What you will do
Return the entries that follow exactly, with no images.

Dataset entries section start

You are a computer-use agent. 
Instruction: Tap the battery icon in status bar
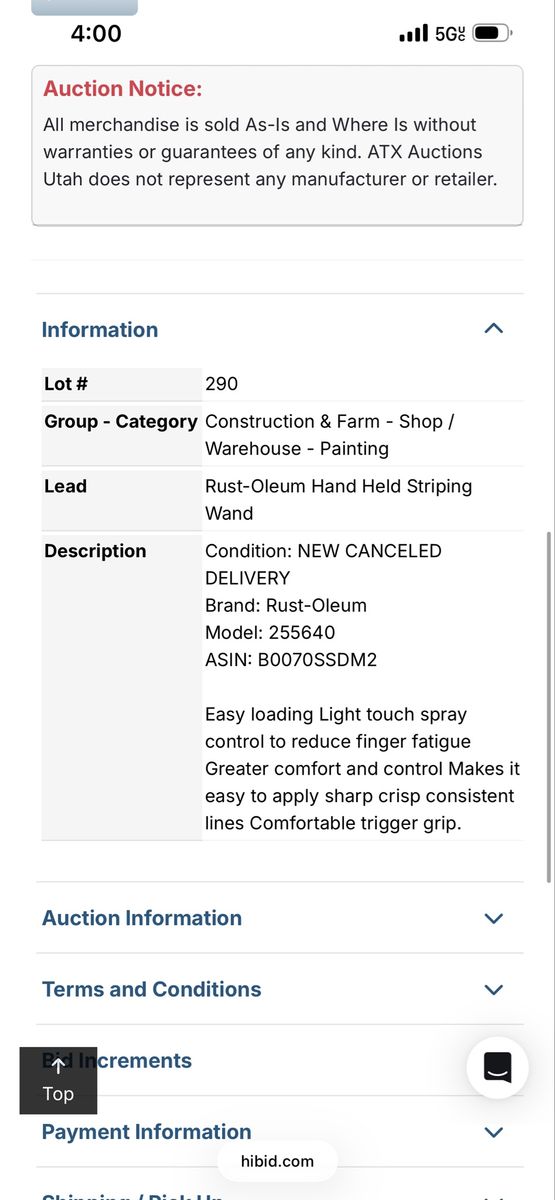(x=492, y=33)
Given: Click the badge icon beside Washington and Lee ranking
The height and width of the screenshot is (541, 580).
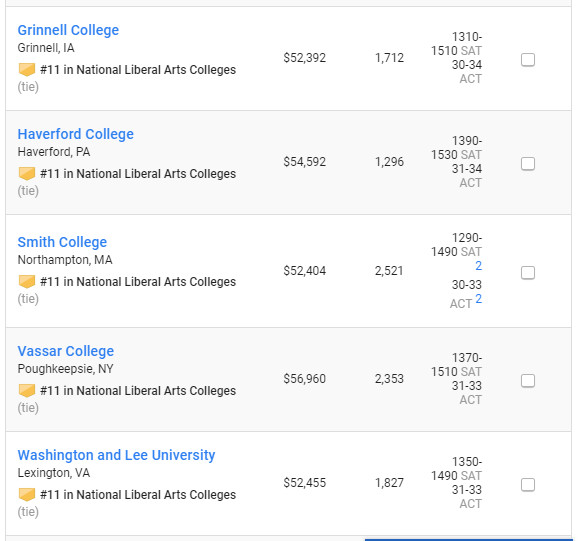Looking at the screenshot, I should 27,494.
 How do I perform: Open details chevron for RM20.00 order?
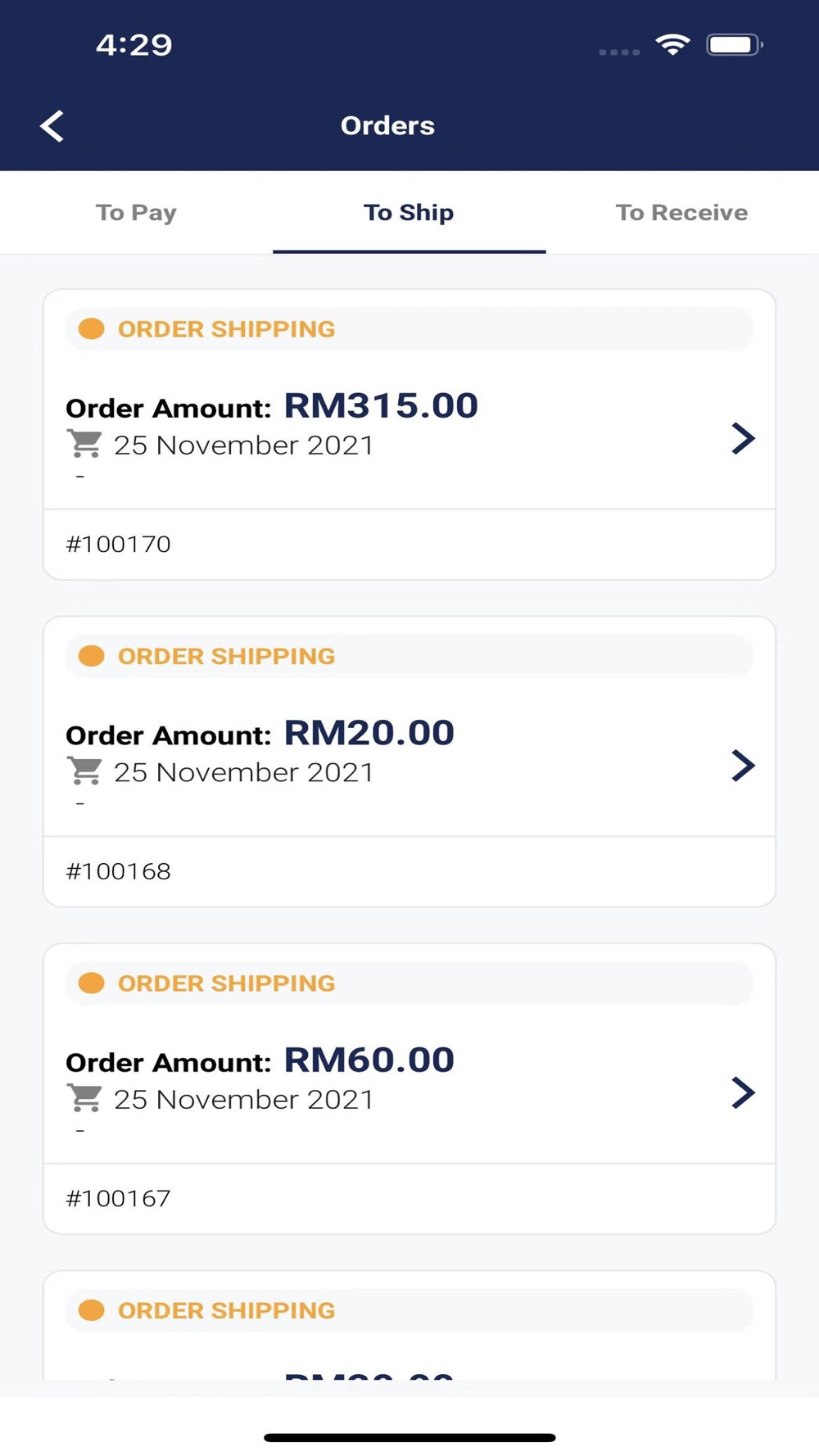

Dataset entries section end

Task solution
You are a computer-use agent. 
Instruction: Tap the battery icon in status bar
(x=492, y=33)
Given: Click the badge icon beside Washington and Lee ranking
The height and width of the screenshot is (541, 580).
Looking at the screenshot, I should 27,494.
 How do I perform: Open details chevron for RM20.00 order?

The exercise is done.